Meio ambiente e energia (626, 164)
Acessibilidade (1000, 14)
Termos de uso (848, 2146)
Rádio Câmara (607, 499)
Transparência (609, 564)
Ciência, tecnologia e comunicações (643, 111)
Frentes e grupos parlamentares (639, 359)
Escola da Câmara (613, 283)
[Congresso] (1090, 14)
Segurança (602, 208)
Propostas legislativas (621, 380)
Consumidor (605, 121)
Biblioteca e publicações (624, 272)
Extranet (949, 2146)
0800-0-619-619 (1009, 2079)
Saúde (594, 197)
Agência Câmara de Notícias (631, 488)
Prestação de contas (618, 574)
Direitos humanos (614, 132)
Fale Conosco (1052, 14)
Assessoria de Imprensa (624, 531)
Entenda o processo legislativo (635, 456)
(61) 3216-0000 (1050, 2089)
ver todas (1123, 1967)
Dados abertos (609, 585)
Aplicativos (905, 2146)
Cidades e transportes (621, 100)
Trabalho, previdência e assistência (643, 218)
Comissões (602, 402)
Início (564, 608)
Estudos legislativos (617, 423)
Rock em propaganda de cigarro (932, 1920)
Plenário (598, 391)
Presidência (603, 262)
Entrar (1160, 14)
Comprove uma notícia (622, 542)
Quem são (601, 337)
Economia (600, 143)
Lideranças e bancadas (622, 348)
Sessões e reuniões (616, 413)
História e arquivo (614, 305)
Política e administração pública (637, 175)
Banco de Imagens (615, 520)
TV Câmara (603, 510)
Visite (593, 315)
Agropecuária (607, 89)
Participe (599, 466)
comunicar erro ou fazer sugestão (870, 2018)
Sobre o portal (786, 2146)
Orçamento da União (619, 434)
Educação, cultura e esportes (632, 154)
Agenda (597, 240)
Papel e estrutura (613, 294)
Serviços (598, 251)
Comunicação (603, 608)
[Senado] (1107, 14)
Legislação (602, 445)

◆ ◆ ◆ ◆ ◆ ◆ ◆

Please copy the material above without changing a single word.

Meio ambiente e energia (626, 164)
Acessibilidade (1000, 14)
Termos de uso (848, 2146)
Rádio Câmara (607, 499)
Transparência (609, 564)
Ciência, tecnologia e comunicações (643, 111)
Frentes e grupos parlamentares (639, 359)
Escola da Câmara (613, 283)
[Congresso] (1090, 14)
Segurança (602, 208)
Propostas legislativas (621, 380)
Consumidor (605, 121)
Biblioteca e publicações (624, 272)
Extranet (949, 2146)
0800-0-619-619 (1009, 2079)
Saúde (594, 197)
Agência Câmara de Notícias (631, 488)
Prestação de contas (618, 574)
Direitos humanos (614, 132)
Fale Conosco (1052, 14)
Assessoria de Imprensa (624, 531)
Entenda o processo legislativo (635, 456)
(61) 3216-0000 (1050, 2089)
ver todas (1123, 1967)
Dados abertos (609, 585)
Aplicativos (905, 2146)
Cidades e transportes (621, 100)
Trabalho, previdência e assistência (643, 218)
Comissões (602, 402)
Início (564, 608)
Estudos legislativos (617, 423)
Rock em propaganda de cigarro (932, 1920)
Plenário (598, 391)
Presidência (603, 262)
Entrar (1160, 14)
Comprove uma notícia (622, 542)
Quem são (601, 337)
Economia (600, 143)
Lideranças e bancadas (622, 348)
Sessões e reuniões (616, 413)
História e arquivo (614, 305)
Política e administração pública (637, 175)
Banco de Imagens (615, 520)
TV Câmara (603, 510)
Visite (593, 315)
Agropecuária (607, 89)
Participe (599, 466)
comunicar erro ou fazer sugestão (870, 2018)
Sobre o portal (786, 2146)
Orçamento da União (619, 434)
Educação, cultura e esportes (632, 154)
Agenda (597, 240)
Papel e estrutura (613, 294)
Serviços (598, 251)
Comunicação (603, 608)
[Senado] (1107, 14)
Legislação (602, 445)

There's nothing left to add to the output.